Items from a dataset

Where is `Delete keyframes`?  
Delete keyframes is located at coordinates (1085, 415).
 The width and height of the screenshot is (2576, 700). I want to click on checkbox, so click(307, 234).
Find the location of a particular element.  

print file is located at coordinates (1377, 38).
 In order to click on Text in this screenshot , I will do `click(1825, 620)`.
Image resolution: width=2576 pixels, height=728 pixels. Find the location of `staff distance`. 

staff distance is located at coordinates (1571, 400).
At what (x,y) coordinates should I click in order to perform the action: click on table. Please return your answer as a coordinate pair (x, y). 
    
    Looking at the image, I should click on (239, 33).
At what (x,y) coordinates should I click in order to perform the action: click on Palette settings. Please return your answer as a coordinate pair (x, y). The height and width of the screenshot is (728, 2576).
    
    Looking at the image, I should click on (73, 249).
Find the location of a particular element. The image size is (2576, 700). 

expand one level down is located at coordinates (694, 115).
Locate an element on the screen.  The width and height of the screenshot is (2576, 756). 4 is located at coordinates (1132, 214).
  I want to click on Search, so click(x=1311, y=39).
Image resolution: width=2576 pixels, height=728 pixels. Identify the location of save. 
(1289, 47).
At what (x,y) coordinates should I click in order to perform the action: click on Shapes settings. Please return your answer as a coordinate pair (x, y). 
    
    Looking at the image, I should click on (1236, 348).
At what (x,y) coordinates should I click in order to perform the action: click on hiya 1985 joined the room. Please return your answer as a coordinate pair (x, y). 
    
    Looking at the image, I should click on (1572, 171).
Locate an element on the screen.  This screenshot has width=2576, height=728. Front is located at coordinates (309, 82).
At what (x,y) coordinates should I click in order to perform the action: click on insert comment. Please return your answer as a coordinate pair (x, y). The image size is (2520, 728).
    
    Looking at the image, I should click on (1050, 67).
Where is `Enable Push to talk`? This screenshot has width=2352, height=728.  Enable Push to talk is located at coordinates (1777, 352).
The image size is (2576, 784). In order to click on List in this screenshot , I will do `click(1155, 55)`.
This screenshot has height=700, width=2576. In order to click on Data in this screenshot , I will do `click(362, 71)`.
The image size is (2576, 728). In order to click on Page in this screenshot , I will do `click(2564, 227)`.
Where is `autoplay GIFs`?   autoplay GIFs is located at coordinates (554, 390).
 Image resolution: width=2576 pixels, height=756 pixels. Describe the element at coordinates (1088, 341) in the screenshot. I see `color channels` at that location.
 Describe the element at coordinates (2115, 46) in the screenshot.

[Goal] Rewrite the data from the line with "This screenshot has height=700, width=2576." up to and including the line with "Image resolution: width=2576 pixels, height=756", putting "So as to" wherever "In order to" appears and keeping everything else the same.

[Solution to this exercise]
This screenshot has height=700, width=2576. So as to click on Data in this screenshot , I will do `click(362, 71)`.
The image size is (2576, 728). So as to click on Page in this screenshot , I will do `click(2564, 227)`.
Where is `autoplay GIFs`?   autoplay GIFs is located at coordinates (554, 390).
 Image resolution: width=2576 pixels, height=756 pixels. Describe the element at coordinates (1088, 341) in the screenshot. I see `color channels` at that location.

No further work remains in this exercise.